On Wed, 2024-02-21 at 13:30 -0500, dalias@libc.org wrote:
3 is the cleanest and safest I think, and it was thought it might not need kernel help, due to a scheme Florian had to direct signals to specific threads. It's my preference at this point.
The operations where the shadow stack has to be processed need to be executable from async-signal context, so this imposes a requirement to block all signals around the lock. This makes all longjmps a heavy, multi-syscall operation rather than O(1) userspace operation. I do not think this is an acceptable implementation, especially when there are clearly superior alternatives without that cost or invasiveness.
That is a good point. Could the per-thread locks be nestable to address this? We just need to know if a thread *might* be using shadow stacks. So we really just need a per-thread count.
1 and 2 are POCed here, if you are interested: https://github.com/rpedgeco/linux/commits/shstk_suppress_rfc/
I'm not clear why 2 (suppression of #CP) is desirable at all. If shadow stack is being disabled, it should just be disabled, with minimal fault handling to paper over any racing operations at the moment it's disabled. Leaving it on with extreme slowness to make it not actually do anything does not seem useful.
The benefit is that code that is using shadow stack instructions won't crash if it relies on them working. For example RDSSP turns into a NOP if shadow stack is disabled, and the intrinsic is written such that a NULL pointer is returned if shadow stack is disabled. The shadow stack is normally readable, and this happens in glibc sometimes. So if there was code like:
long foo = *(long *)_get_ssp();
...then it could suddenly read a NULL pointer if shadow stack got disabled. (notice, it's not even a "shadow stack access" fault-wise. So it was looked at as somewhat more robust. But neither 1 or 2 are perfect for apps that are manually using shadow stack instructions.

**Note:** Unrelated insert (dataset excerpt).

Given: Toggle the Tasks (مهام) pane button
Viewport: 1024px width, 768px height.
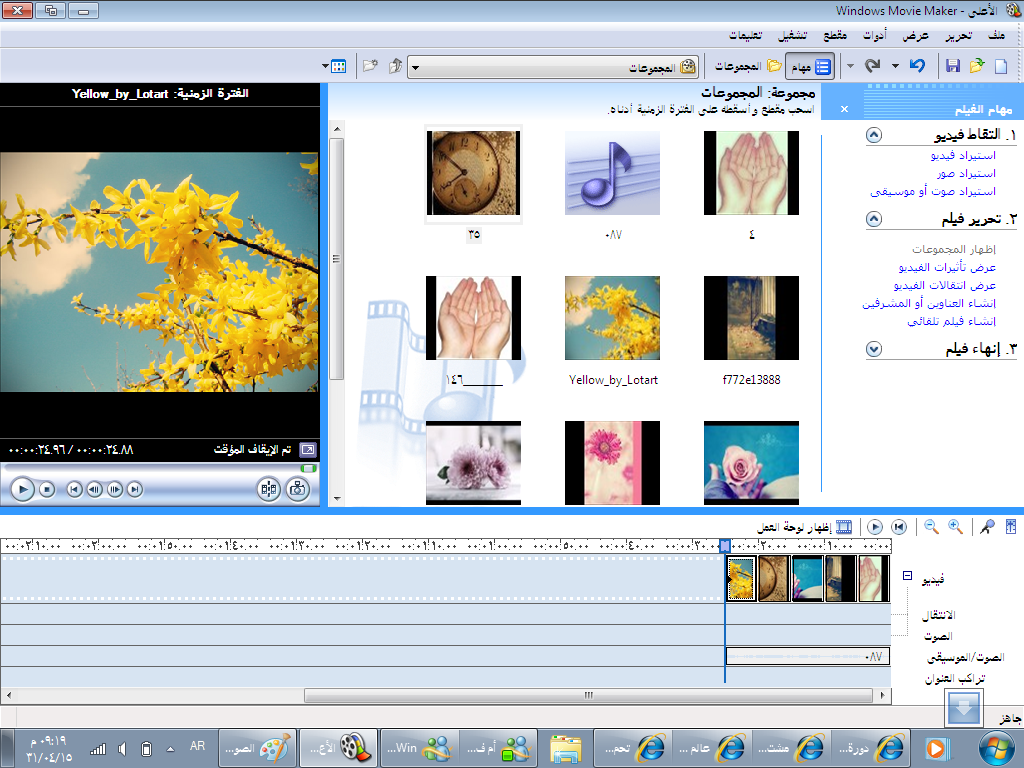Looking at the screenshot, I should pos(811,67).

Is there some way folks have in mind to use option 2 to lazily disable shadow stack once the first SS-incompatible code is executed, when execution is then known not to be in the middle of a SS-critical section, instead of doing it right away? I don't see how this could work, since the SS-incompatible code could be running from a signal handler that interrupted an SS-critical section.
The idea was to disable it without critical sections, and it could be more robust, but not perfect. I was preferring option 1 between 1 and 2, which was closer to your original suggestion. But it has problems like the example I gave above. I agree 1 is relatively simpler for the kernel, between 1 and 2.
If folks on the kernel side are not going to be amenable to doing the things that are easy for the kernel to make it work without breaking compatibility with existing interfaces, but that are impossible or near-impossible for userspace to do, this seems like a dead-end. And I suspect an operation to "disable shadow stack, but without making threads still in SS-critical sections crash" is going to be necessary..
I think we have to work through all the alternative before we can accuse the kernel of not being amenable. Is there something that you would like to see out of this conversation that is not happening?
No, I was just interpreting "uphill battle". I really do not want to engage in an uphill battle for the sake of making it practical to support something that was never my goal to begin with. If I'm misreading this, or if others are willing to put the effort into that "battle", I'd be happy to be mistaken about "not amenable".
I don't think x86 maintainers have put a foot down on anything around this at least. They would normally have concerns about complexity and maintainability. So if we have something that has lower value (imperfect solution), and high complexity, it starts to look like less promising path.